Die Geschichte ist so komplex wie Indonesien selbst. Ein führender Indonesienexperte, Benedict Anderson, führt Indonesiens Charakter auf seine javanische Kernkultur und insbesondere auf die religiöse Tradition des Wayang zurück. Anderson formuliert: „Im Gegensatz zu den großen Religionen des Nahen Ostens kennt die Religion des Wayang keinen Propheten, keine Botschaft, keine Bibel, keinen Erlöser ... Die endlose Vielfalt seiner dramatis personae ist ein Hinweis darauf, dass das Wayang die Buntheit des menschlichen Lebens widerspiegelt, so wie sie von den Javanern empfunden wird ...“ Kurz gesagt: Die javanische Kultur helfe Indonesien, mit den vielen unterschiedlichen Stimmen umzugehen, die eine junge Demokratie hervorbringt.

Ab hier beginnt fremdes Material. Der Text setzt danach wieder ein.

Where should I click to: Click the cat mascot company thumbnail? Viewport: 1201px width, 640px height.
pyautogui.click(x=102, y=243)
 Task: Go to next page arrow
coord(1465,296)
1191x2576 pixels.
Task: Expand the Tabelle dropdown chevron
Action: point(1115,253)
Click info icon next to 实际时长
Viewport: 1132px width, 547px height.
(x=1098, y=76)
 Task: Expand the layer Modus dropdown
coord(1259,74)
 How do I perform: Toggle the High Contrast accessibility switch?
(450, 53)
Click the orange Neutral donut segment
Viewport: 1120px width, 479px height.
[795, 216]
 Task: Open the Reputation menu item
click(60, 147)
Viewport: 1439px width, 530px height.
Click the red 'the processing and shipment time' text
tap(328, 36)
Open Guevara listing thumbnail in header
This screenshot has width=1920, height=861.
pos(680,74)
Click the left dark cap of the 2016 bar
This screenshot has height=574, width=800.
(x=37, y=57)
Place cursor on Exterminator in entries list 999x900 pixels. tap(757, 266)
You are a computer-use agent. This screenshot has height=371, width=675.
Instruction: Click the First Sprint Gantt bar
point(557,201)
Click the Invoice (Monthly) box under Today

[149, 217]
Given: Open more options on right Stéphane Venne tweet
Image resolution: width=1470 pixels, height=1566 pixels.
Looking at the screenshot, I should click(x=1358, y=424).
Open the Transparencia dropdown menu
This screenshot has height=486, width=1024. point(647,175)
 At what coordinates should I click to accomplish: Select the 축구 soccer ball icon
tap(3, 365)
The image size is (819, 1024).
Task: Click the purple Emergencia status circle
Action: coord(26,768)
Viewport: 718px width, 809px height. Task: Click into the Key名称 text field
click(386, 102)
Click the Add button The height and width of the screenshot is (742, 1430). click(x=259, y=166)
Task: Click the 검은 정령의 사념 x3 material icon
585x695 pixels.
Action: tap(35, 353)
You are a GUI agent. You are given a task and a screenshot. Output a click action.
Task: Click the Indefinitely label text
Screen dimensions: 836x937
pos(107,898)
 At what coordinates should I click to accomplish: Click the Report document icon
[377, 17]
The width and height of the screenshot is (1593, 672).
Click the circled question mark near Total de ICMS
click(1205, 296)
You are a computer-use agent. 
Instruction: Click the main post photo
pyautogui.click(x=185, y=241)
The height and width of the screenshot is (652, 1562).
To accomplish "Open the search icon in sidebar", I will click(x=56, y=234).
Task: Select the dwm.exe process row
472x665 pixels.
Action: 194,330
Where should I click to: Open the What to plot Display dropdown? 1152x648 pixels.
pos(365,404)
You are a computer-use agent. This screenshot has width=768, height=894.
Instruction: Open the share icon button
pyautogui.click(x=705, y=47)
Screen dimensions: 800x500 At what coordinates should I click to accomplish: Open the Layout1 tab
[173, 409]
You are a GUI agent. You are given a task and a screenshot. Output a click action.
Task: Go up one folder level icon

Es gibt außerdem eine starke indonesische Tradition, Unstimmigkeiten durch „musyawarah dan mufakat“ (Beratung und Konsens) beizulegen. Natürlich hat diese Tradition Gewalt nicht immer verhindert; offenkundigstes Beispiel dafür sind die Morde, die auf den Staatsstreich gegen Präsident Sukarno 1966 folgten. Und vor zehn Jahren, während der Finanzkrise, kam es erneut zu antichinesischen Ausschreitungen, die viele Chinesen veranlassten, aus dem Land zu fliehen.